■ Supplied data ■
_ _ _ _

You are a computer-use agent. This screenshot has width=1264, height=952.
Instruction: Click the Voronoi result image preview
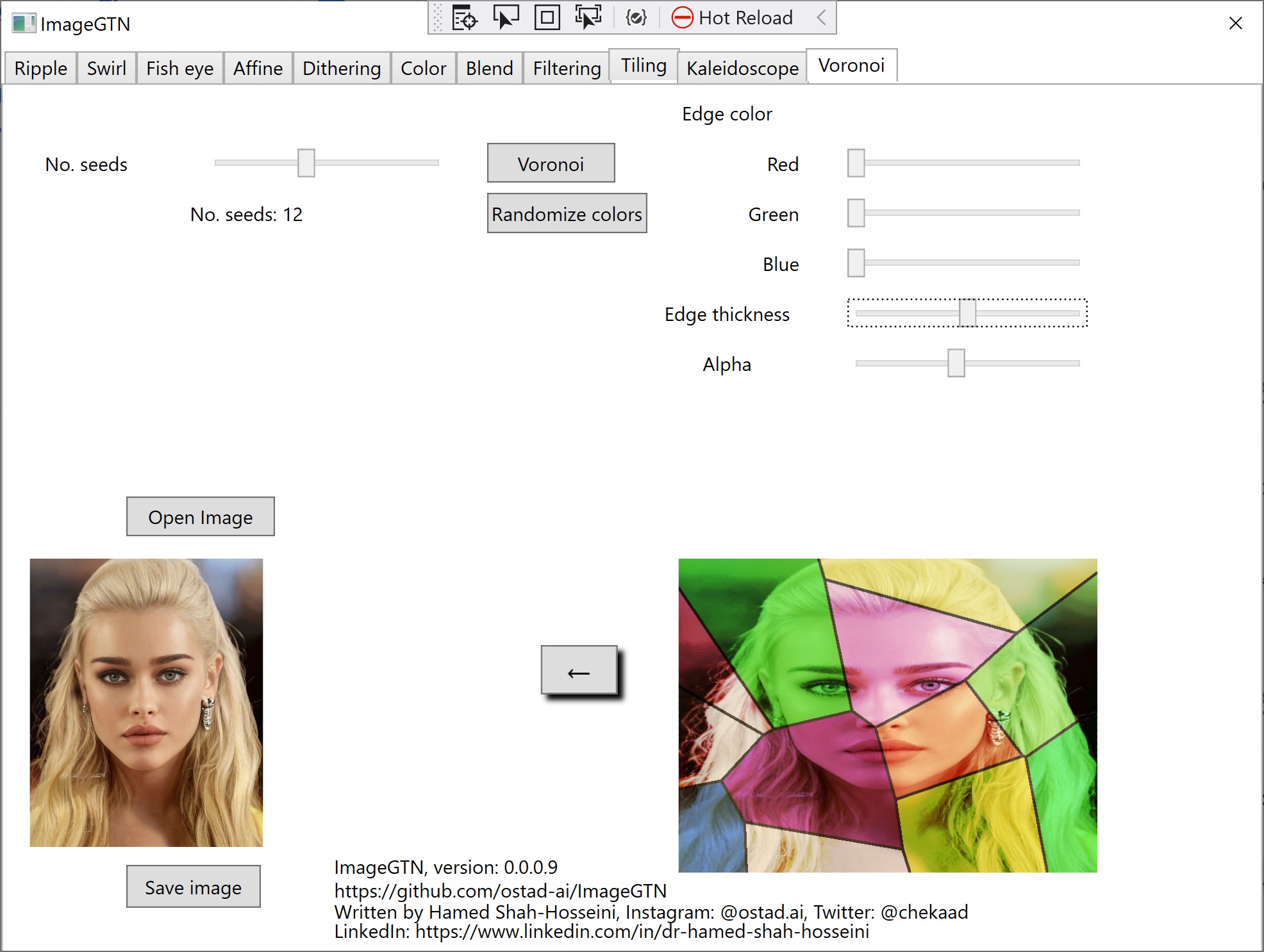point(887,715)
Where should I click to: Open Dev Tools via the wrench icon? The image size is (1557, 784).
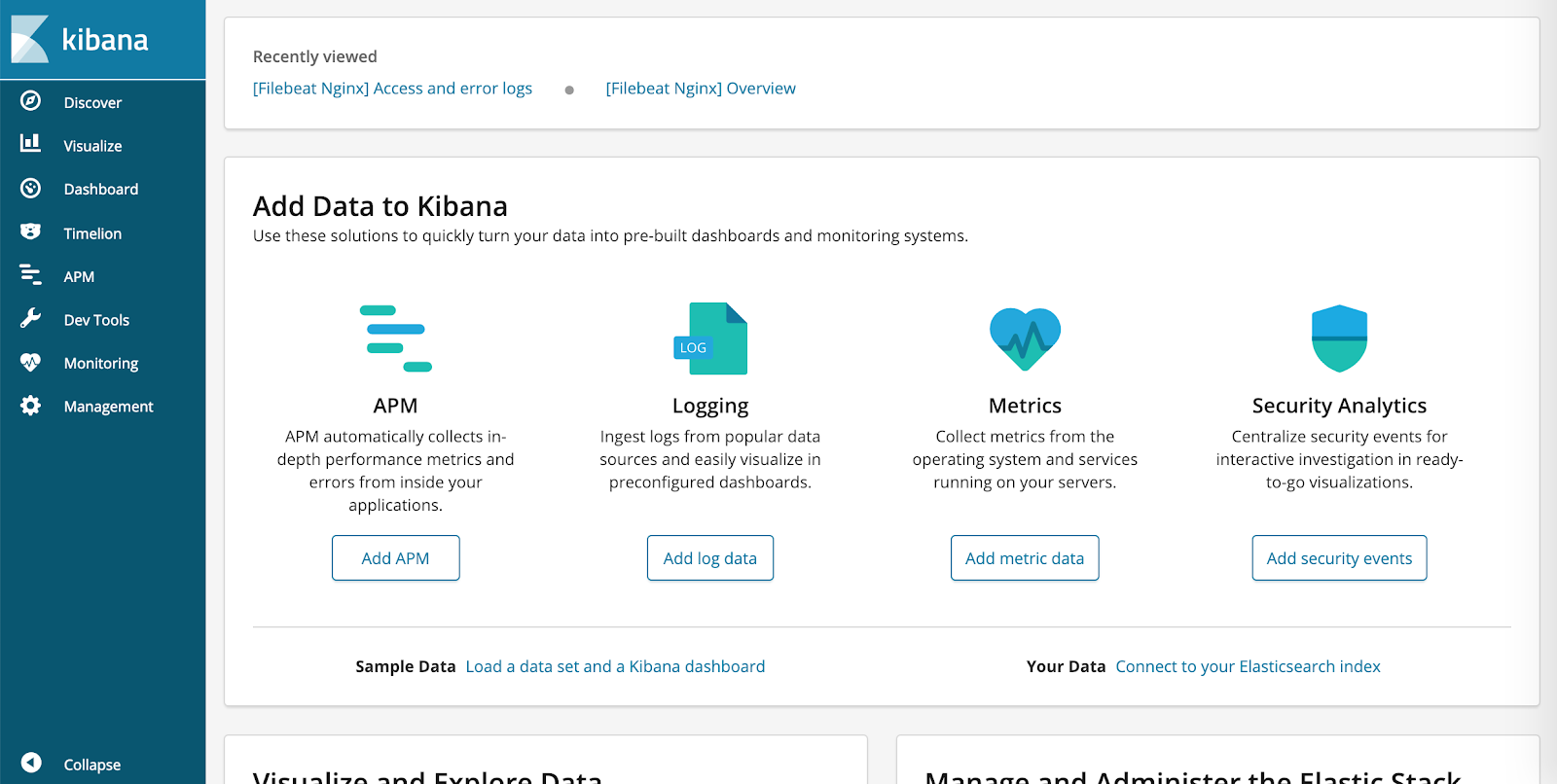(31, 318)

_ _ _ _

■ The task ■
Rewrite the lines above, swapping every "image" for "frame" and keeping everything else the same, and leave out the pictures.

■ Full output ■
You are a computer-use agent. This screenshot has width=1264, height=952.
Instruction: Click the Voronoi result frame preview
point(887,715)
Where should I click to: Open Dev Tools via the wrench icon? The frame size is (1557, 784).
(31, 318)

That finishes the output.